Freeman Cebu Sports

The Logo, 1938 -2024

NBA BUZZ - Bobby Motus - The Freeman

The basketball world in general, and the city of Los Angeles in particular, lost two greats.  Bill Walton, prior to entering the professional league, was a household name in the LA area as he starred for the UCLA Bruins.   He died after a long battle with cancer last May 27 at the age of 71.

On June 12, two weeks later, Jerry West, whose dribbling silhouette is the official NBA logo, is dead.

Ironically, the man who built two Laker dynasties – the Showtime Lakers of the 80s and the Kobe Bryant – Shaquille O’Neal era, it was the communications department of the LA Clippers who first announced his passing, saying, “Jerry West, the personification of basketball excellence and friend to all who knew him, passed away peacefully this morning at the age of 86.”

A first-round selection of the Minneapolis Lakers, West was their first draft pick after the franchise moved to Los Angeles in 1960.  Teaming up with Elgin Baylor, the duo became LA’s first superstars.  With Baylor’s inside game and West’s outside shooting, they were dubbed as “Mr. Inside and Mr. Outside”.

For many years, the Lakers were the best team in the Western Conference, but they could not get past Bill Russel and the Boston Celtics, surrendering to them six times in the NBA Finals.  In the 1969 Finals, West, playing injured, scored 42 points and was named the Finals MVP, the only player named as such from a losing team.  Until now, no other player had been named Finals MVP from a losing team.

The Lakers added Wilt Chamberlain in 1970 and after losing the Finals to the New York Knicks, West finally won his first and only championship in 1972.  Two years later, after 15 years of playing, he retired.   West coached the Lakers from 1976 to 1979 and became a player scout after his coaching stint.

West became LAL’s GM in 1982 winning four championships with the Showtime group of Magic Johnson, James Worthy, Kareem Abdul-Jabbar, Byron Scott and AC Green.  He was named Executive of the Year in 1995.  Two more titles came during the Shaq and Kobe era, his sixth championship as an executive.

A disagreement with Phil Jackson led to West’s abrupt departure to Memphis in 2000 where he witnessed LAL’s struggles after Shaq’s was sent to Miami for Lamar Odom, Caron Butler and Brian Grant.   He won his second Executive of the Year award in Memphis.  He retired as GM in 2007.

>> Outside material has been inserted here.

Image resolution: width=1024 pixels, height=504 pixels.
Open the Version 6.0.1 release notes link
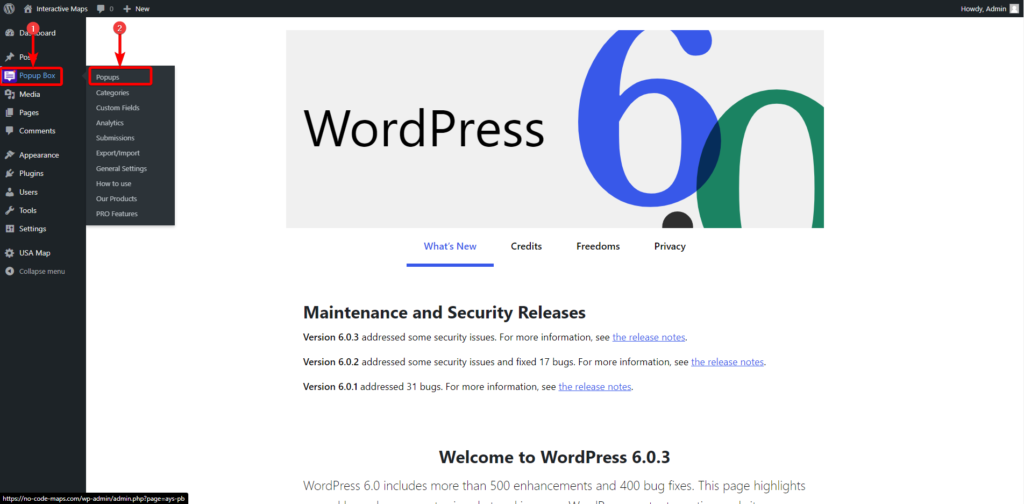point(595,387)
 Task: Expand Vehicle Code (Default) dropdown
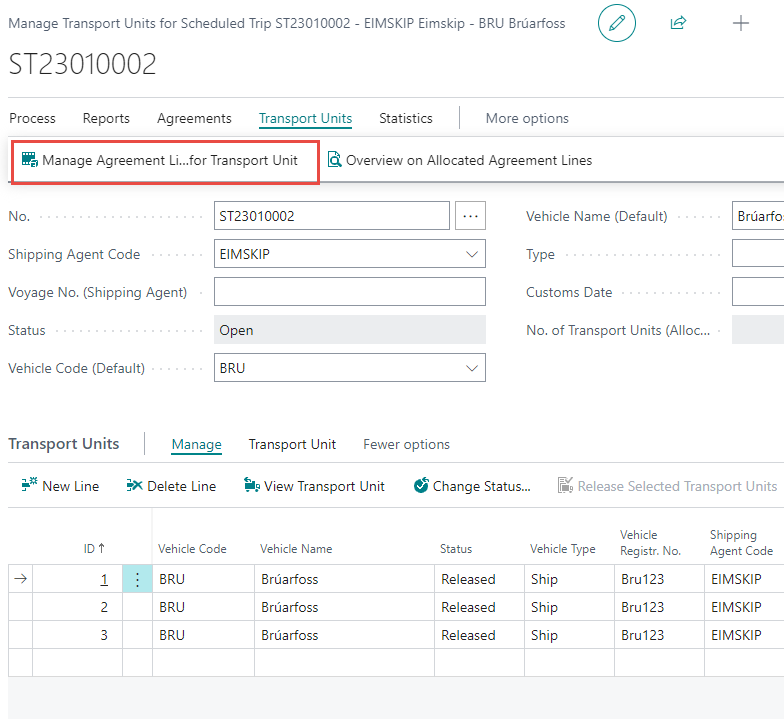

West became part of Golden State’s executive board in 2011 with minority ownership.  He watched the Lakers in limbo during Kobe’s final years.  With the Warriors, he won his seventh and eighth title in 2015 and 2017.

In the middle of 2017, West publicly said that he would like to be back with the Lakers, but they hired Magic and Rob Pelinka to run the show.   West joined the Clippers’ executive board instead.   GM Pelinka can never compare, or to some extent, sometimes GM LeBron.

24 years ago, the greatest Laker of all left the organization and never came back.  He’s now gone forever and the least the Laker management could do is give some appreciation for West’s important contributions to the franchise as a player, coach, scout and executive.